Podobnie wypowiadał się też Mieczysław Rakowski: - Rzeczywiście dojdzie do osłabienia 17 watażków, bezczelnych, tłustych pysków, którzy uważają się wszechwładni. Rzygać się chce, gdy człowiek im się przygląda. Na dziesięć lat znikną wszelkie kliki, no i przede wszystkim zniknie to średnie ogniwo - powiaty, które od wielu lat są twierdzą konserwatyzmu i sobiepaństwa.

Skok demograficzny

Władza „watażków” rzeczywiście została ograniczona. Ale przy okazji, w takich dajmy na to Suwałkach, zlikwidowano rynsztoki, a furmanki przestały jeździć po centrum. W czasie 24 lat wojewódzkości powstało też wiele nowych budynków oraz ulic. W 1975 roku Łomża liczyła 29 tysięcy mieszkańców, Suwałki zaś 30,5 tysiąca. Kiedy z tutejszych urzędów w 1999 r. zdejmowano tablice ze słowem „wojewódzki”, to pierwsze miasto miało już 64,9 tysiąca obywateli, a drugie - 68,8. Takich skoków demograficznych nikt więcej w Polsce nie odnotował!

- Trudno to kwestionować, jednak nie można też zgodzić się z opisywaniem tamtej rzeczywistości jako okresu powszechnej szczęśliwości - komentuje suwalski historyk Jarosław Schabieński. - W sklepach brakowało towarów, ustawiały się ogromne kolejki. Panował potężny głód mieszkań. Szkoły pracowały na trzy zmiany. W suwalskich blokach myszy dochodziły do IV piętra. Mieliśmy najwyższe w Polsce wskaźniki świerzbu i innych chorób zakaźnych.

Filip Springer zauważa z kolei, że głównym motywem inwestowania przez władze w Suwałki była budowa kopalni rud żelaza. Gdyby nie kryzys finansowy państwa w latach osiemdziesiątych, ta inwestycja zostałaby zrealizowana.

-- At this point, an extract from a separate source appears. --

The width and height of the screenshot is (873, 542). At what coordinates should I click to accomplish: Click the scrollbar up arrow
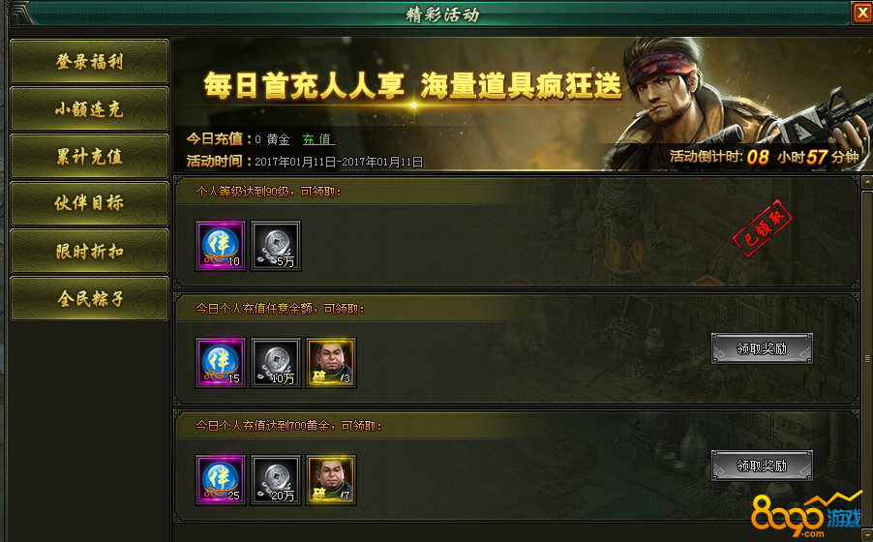coord(867,182)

- Dobrze, że tak się nie stało - kwituje autor książki, mając na myśli spustoszenia, jakie kopalnia poczyniłaby w środowisku przyrodniczym.

Niedokończone szpitale

W Nowym Sączu Filip Springer trafił na Mariusza - przedstawiciela handlowego. Ten wiele w swoim życiu przeżył, sporo wypił i wielu ludziom dał w mordę. I to nie raz.

- Pojechałem nad morze z kolegami - opowiada w książce. - Na dyskotece postanowiliśmy się sprawdzić z miejscowymi kozakami. I słuchaj, ja dopiero wtedy ten Nowy Sącz zrozumiałem. Bo tam, nad tym morzem, te mordobicia strasznie krótkie były. Koleś dostawał dwa strzały, podnosił ręce i się zawijał. A tutaj, w Nowym Sączu, bywało i tak, że kolesia glanowałem, rzucałem w niego krawężnikiem, albo o krawężnik, on tracił przytomność, ale słuchaj, budził się po chwili i dalej. I tak kilka razy. Ja nigdzie indziej z czymś takim się nie spotkałem.

„Miasto Archipelag” pełne jest takich opowieści. Na przykład o premierze z czasów PRL - Józefie Cyrankiewiczu, który uwielbiał jedną z nowosądeckich restauracji. Twierdził, że jej kierownik powinien zostać ministrem kuchni polskiej.

Albo o przytomnym zachowaniu mieszkańców Skierniewic, gdy prezydent tego miasta chwalił się niskim bezrobociem. Ludzie wysyłali prezydenta na miejscowy dworzec. Tam niemal zawsze jest tłum. Jedni jadą do pracy do Warszawy, drudzy do Łodzi. Skierniewice leżą między tymi aglomeracjami mniej więcej po środku.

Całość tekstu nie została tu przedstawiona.